From the Chiamus archive: September 1st, 2019. "MONUMENTS OF ARCHITECTURE AND CREATORS OF THE TRANSCENDENCE - DOOMSDAY STRUCTURES (PART 3)"








(All images sourced from the public domain)

There is probably not much we can do to reverse climate change, the most significant effect would be to lessen the damage already done to ecosystems, that have maintained an equilibrium of balance within the natural environments, but our society, despite the outcries, is still very much obsessed with cars, airplane travel and perpetual tourism.  Fueling interconnected trade markets – all of which are booming.  With all this concern, and rightly so of climate change, the most harmful contributor to global warming are jet engine planes.  And the reality, in someway, lies hypocritical sentiments, there are the obvious concerns that are of a scientific relevancy, but unfortunately, the persuasions are interfused with catchphrase idealisms and feel good bias.  Which, in its retrospection tend to become lost in digital feedbacks.  Beyond changing the current lifestyles to make a difference, which is to alter the financial ambition of the middle class, maybe a hard lesson not many are willing to partake.
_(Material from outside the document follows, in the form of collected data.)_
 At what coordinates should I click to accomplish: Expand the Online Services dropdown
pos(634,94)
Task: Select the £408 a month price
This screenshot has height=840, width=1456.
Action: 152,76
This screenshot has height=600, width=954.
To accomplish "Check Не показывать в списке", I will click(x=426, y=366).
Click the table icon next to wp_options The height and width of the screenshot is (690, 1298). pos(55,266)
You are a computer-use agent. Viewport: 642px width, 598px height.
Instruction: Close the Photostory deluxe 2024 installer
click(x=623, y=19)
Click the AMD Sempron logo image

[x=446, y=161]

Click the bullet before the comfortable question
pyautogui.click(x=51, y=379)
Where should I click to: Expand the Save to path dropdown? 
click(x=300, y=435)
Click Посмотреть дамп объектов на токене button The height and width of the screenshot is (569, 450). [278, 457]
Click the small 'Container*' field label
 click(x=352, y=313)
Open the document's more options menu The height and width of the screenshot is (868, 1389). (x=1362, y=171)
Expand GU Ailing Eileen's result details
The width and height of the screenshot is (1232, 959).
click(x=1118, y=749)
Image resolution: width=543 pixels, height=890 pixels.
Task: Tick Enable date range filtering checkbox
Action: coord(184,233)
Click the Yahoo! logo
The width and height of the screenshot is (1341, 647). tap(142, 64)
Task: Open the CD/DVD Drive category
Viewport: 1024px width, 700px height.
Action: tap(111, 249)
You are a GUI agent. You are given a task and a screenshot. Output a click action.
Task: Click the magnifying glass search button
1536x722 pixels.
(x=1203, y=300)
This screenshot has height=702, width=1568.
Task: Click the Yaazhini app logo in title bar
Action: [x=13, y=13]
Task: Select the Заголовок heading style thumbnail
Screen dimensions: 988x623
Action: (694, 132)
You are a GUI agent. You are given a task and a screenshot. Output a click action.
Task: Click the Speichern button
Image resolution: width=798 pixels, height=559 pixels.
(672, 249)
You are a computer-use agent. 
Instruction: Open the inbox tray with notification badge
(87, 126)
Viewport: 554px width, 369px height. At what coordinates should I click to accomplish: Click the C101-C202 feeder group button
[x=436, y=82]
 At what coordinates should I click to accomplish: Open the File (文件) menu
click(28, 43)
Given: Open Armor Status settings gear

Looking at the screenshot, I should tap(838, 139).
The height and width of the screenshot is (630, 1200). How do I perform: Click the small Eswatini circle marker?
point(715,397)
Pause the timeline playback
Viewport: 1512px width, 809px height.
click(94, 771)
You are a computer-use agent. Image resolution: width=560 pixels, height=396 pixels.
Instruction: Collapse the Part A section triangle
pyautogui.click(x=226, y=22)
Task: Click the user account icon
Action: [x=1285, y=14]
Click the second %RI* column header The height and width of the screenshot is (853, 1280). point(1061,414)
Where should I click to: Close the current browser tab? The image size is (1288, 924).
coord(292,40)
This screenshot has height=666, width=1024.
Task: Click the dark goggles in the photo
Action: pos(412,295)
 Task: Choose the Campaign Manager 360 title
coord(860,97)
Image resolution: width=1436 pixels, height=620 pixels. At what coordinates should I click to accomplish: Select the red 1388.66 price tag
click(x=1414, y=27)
 The underlying issue is that our society in its current 21st Century manifestation, has embraced a certain era, that not by design, but as an aspiration of stability, is 1950s traditional values ala the reemergence of the 'new' nuclear family, that as an interesting take on mid century and traditionalist desire, has become a recopying or simulacrum of its societal imprint, that wealth and ambition could be leveled out.  Embracing the core aspects of mainstream and institutionalized concept of society from the Universities, fast paced digital technology through to corporate metric sales charts and the current marriage boom.  This modern version of the nuclear family, even though it has accepted marriage as a hallmark of stability, curiously, within its markable inclusions, has removed faith and the Church out of the equation.  If we look back at the 1950s as a template, in respect to the great American Author Mark Twain once said, history doesn't repeat it's self but it often rhymes, and this on a global scale, with climate change now front and center as a news item to what is occurring today throughout the world, within its technological consumption – very much like the 1950s of the belief that new technologies would liberate the working class. In light of this crisis there maintains the growth of families, property values and investment rising exponentially – new cars and the habitual overseas trip every year.  What is evident, is the underlying greed that is the motivation of expansion and it was this greed set within the precedence over 60 years ago, that exasperated itself into a economic and social collapsed pre 1960s.  What is important to correlate, is that it has very little to do with political ideologies of the both right and left, rather it has become its own ideological perspective.  And when the counter culture was born of that period in real-time – only diluting itself in the decades that followed, its purpose, despite ad hoc sentimentalization was to break down the ideology of the middle class family unit, except as novel as it was in its early manifestations or rebellion, what we have today are just replayed romanticisms with their associated posture.  The imprint of a society that is clinging to the suburban dream and whatever sensibilities they can muster in its justification.  Is very much set in place.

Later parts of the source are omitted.